Task requirements:
Rewrite the lines below, changing "icon" to "button" everywhere it appears and leaving everything else the same. Leave the pictures out of your answer.
** Begin Material supplied **
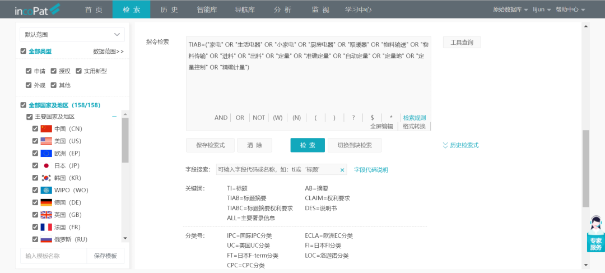This screenshot has height=273, width=605.
Task: Click the incoPat logo
Action: 36,10
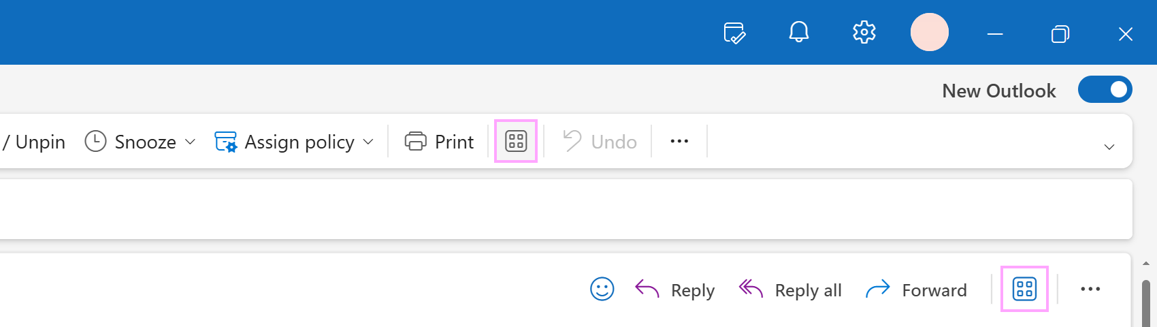This screenshot has width=1157, height=327.
Task: Toggle the New Outlook switch
Action: click(x=1105, y=89)
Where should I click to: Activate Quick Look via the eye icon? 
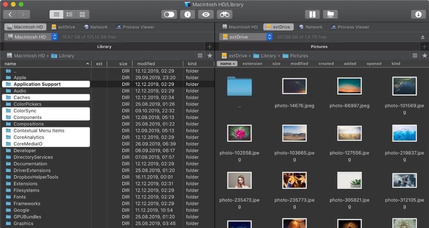(x=206, y=14)
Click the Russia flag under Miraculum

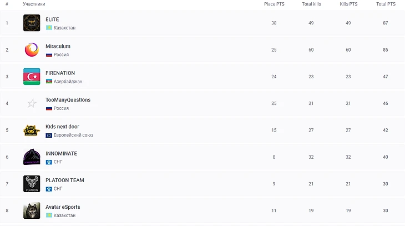point(49,54)
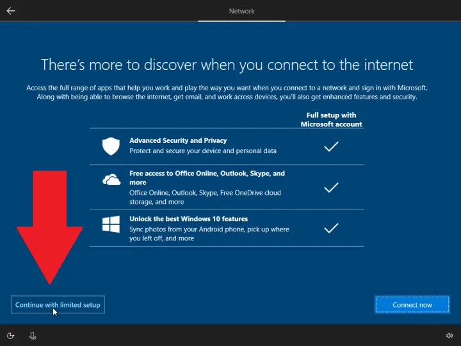This screenshot has width=461, height=346.
Task: Click checkmark beside Advanced Security and Privacy
Action: pos(331,147)
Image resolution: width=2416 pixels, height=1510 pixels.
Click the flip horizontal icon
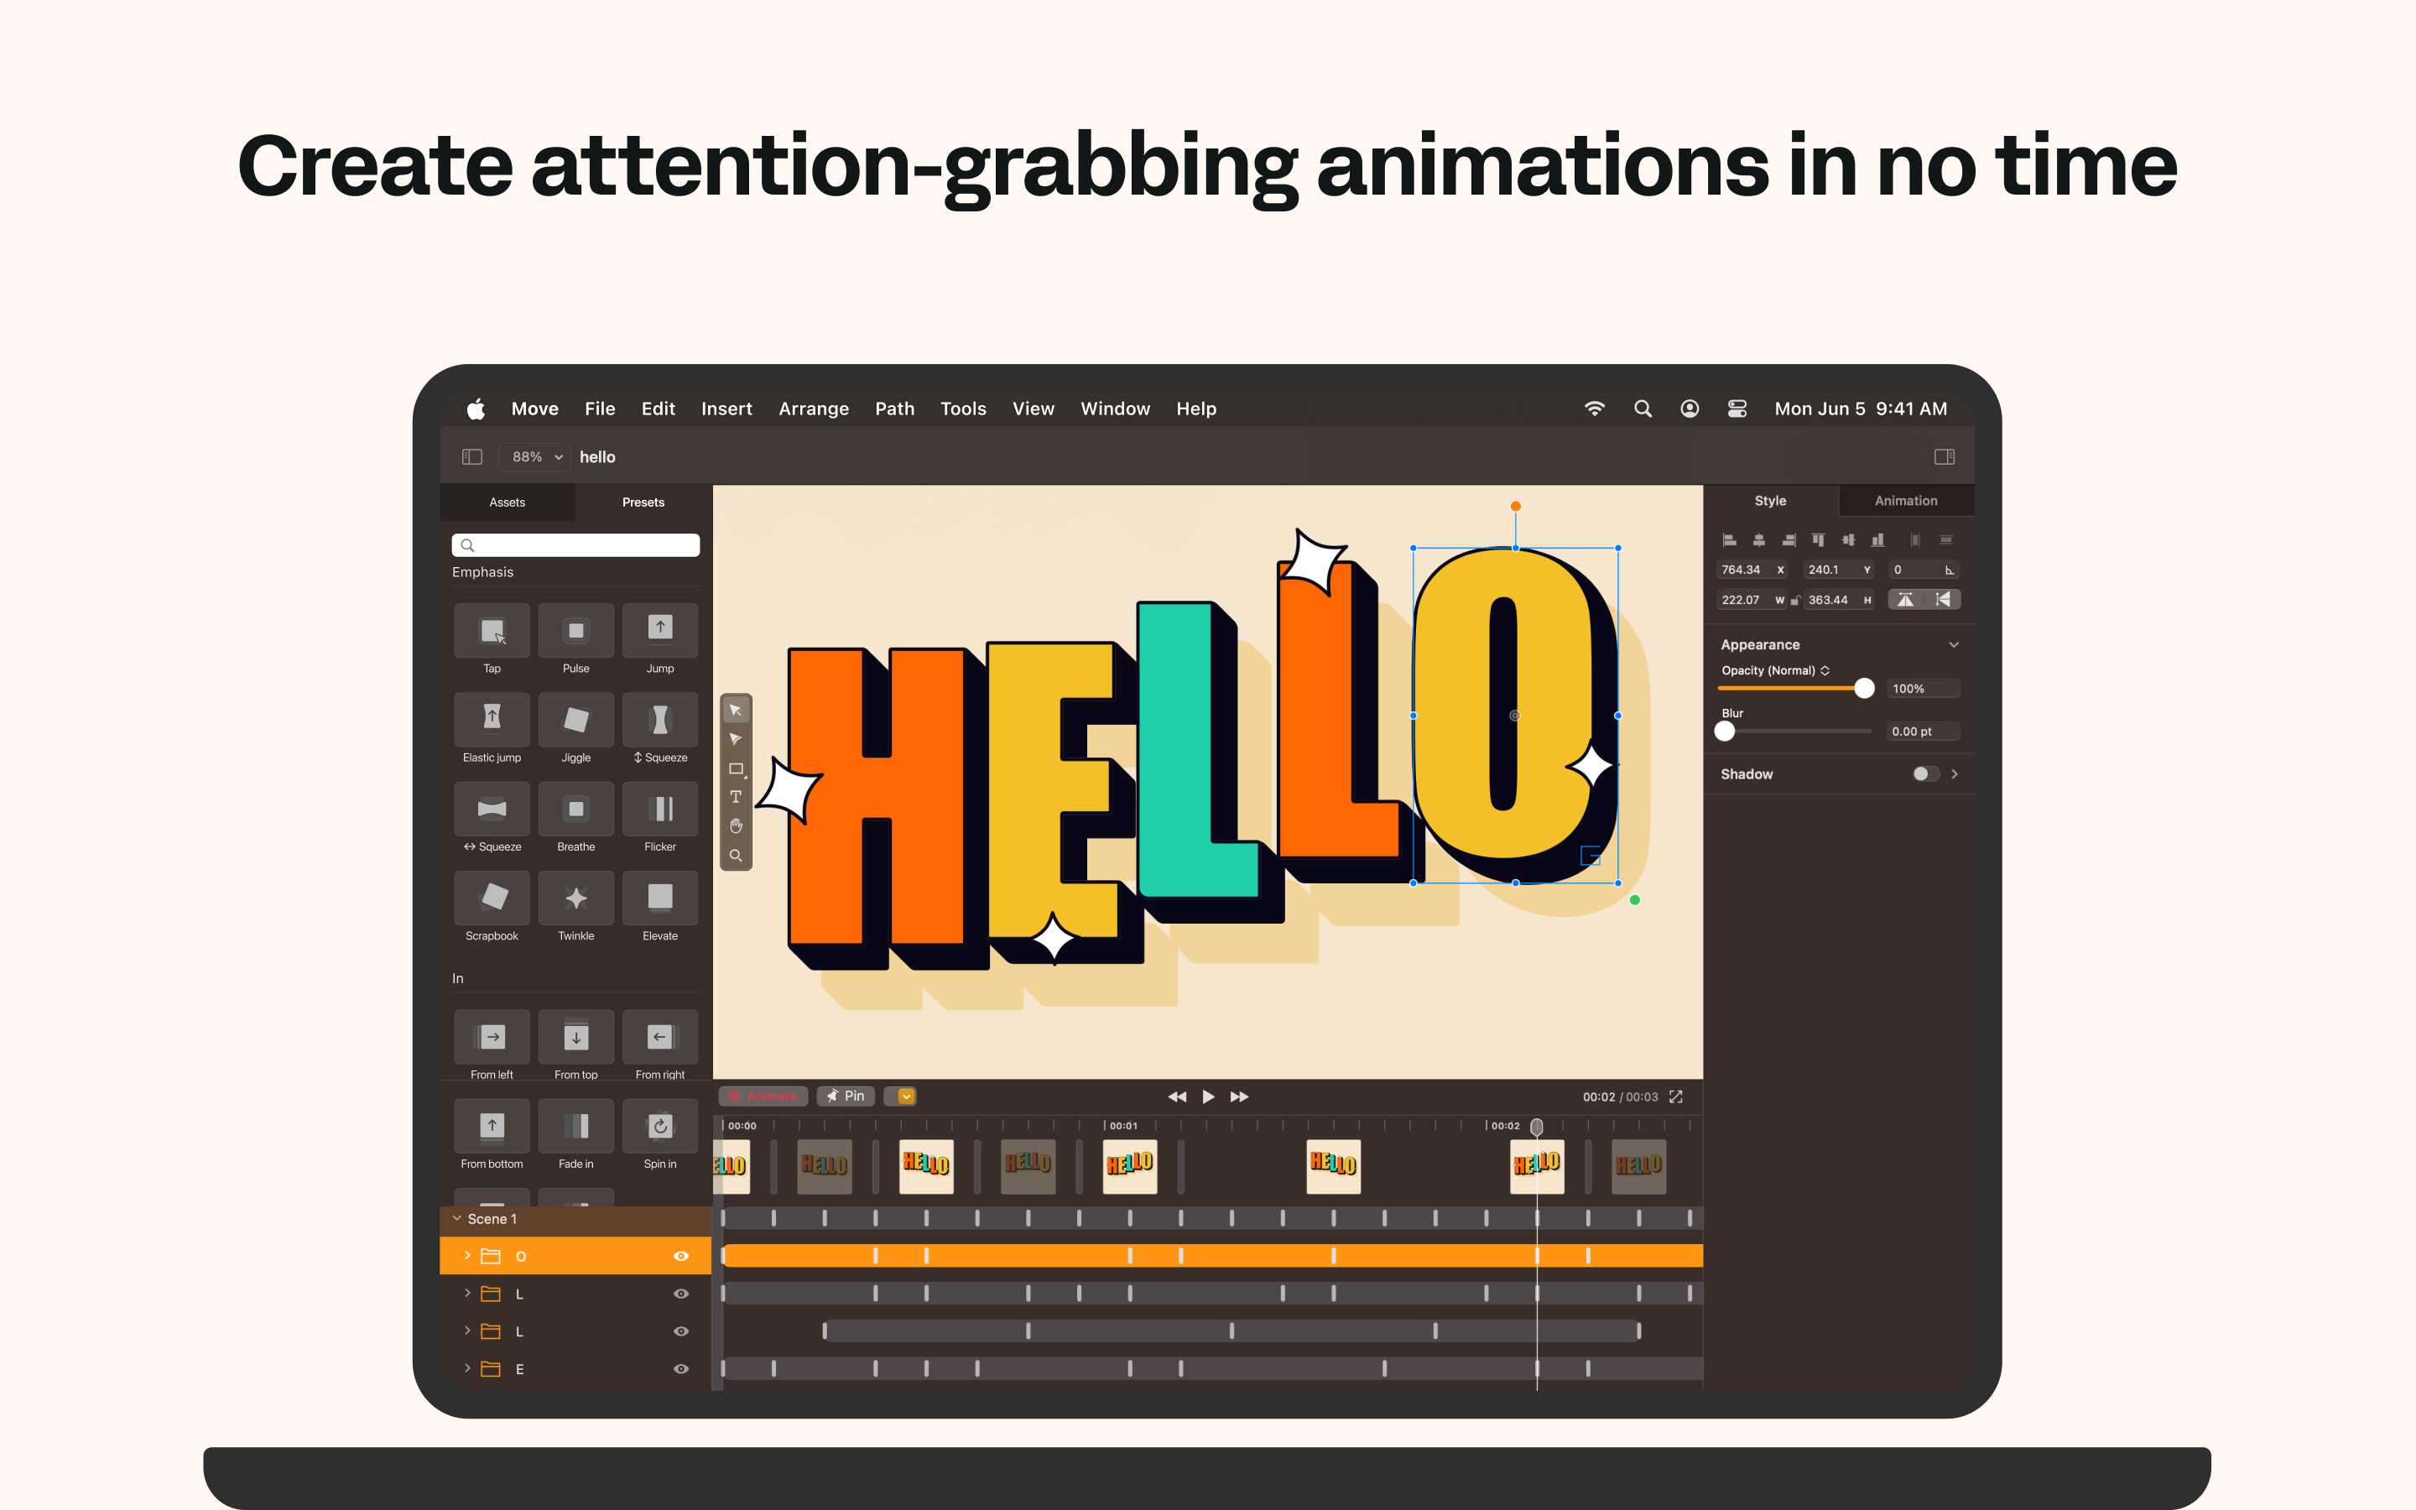coord(1905,599)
** End Material supplied **
Solution for this problem:
This screenshot has height=273, width=605.
Task: Click the incoPat logo
Action: 36,10
This screenshot has width=1157, height=327.
Task: Toggle the New Outlook switch
Action: click(x=1105, y=89)
Where should I click to: Activate Quick Look via the eye button? 
(x=206, y=14)
Click the Russia flag under Miraculum

point(49,54)
This screenshot has width=461, height=346.
Task: Click checkmark beside Advanced Security and Privacy
Action: pos(331,147)
Image resolution: width=2416 pixels, height=1510 pixels.
Click the flip horizontal button
coord(1905,599)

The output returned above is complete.